Inside the restaurant the fresh catch of the day -- fish like red mullet or yellowtail snapper -- is displayed on a bed of ice while a cadre of cooks works the grill enveloped in the aromas of garlic and oregano.

Sipping a glass of crisp Greek rose at Taverna Opa one busy Wednesday night, I was whisked back to the carefree island meals I enjoyed years ago in the port of Mykonos and on the cliff-tops of Santorini. Those meals, clouded by retsina (a distinctive medicinal Greek wine) and featuring grilled fresh fish and rich lemony stews of artichokes and lamb, were among the most memorable dining experiences of a year spent traipsing through Europe on a tattered Eurail pass. Only the bent Florida palms across the Intracoastal spoil the Greek-island illusion at Taverna Opa.

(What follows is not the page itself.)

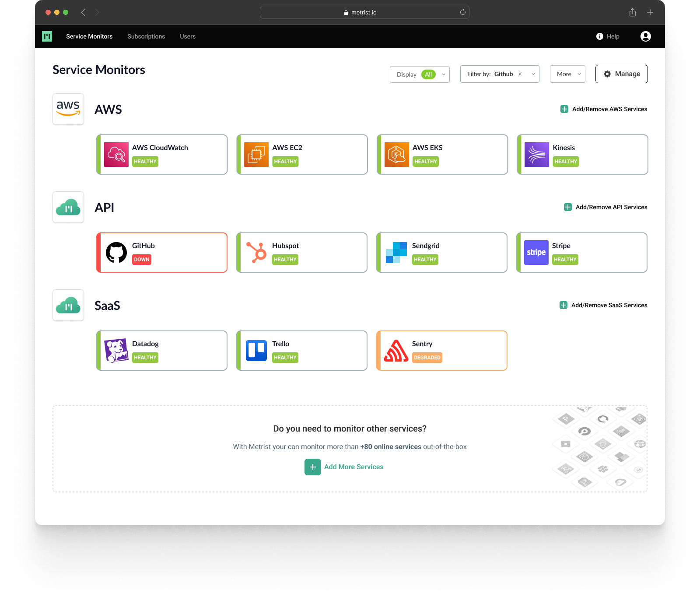The width and height of the screenshot is (700, 604).
Task: Remove the Github filter with X
Action: (520, 74)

The restaurant is the brainchild of Peter Tsialiamanis and George Bakatsias, a couple of transplanted Athenian restaurateurs who are determined to bring the casual pleasures of the traditional Greek taverna to South Florida. The taverna is to Greece what the bistro is to France, the diner to the United States -- a casual place to enjoy good food with good friends at a reasonable price. "A taverna is a place for relaxing," says the restaurant's Greek manager, Yanni Kasarhis. "This is a place to spend four or five hours. Nobody will tell you to leave."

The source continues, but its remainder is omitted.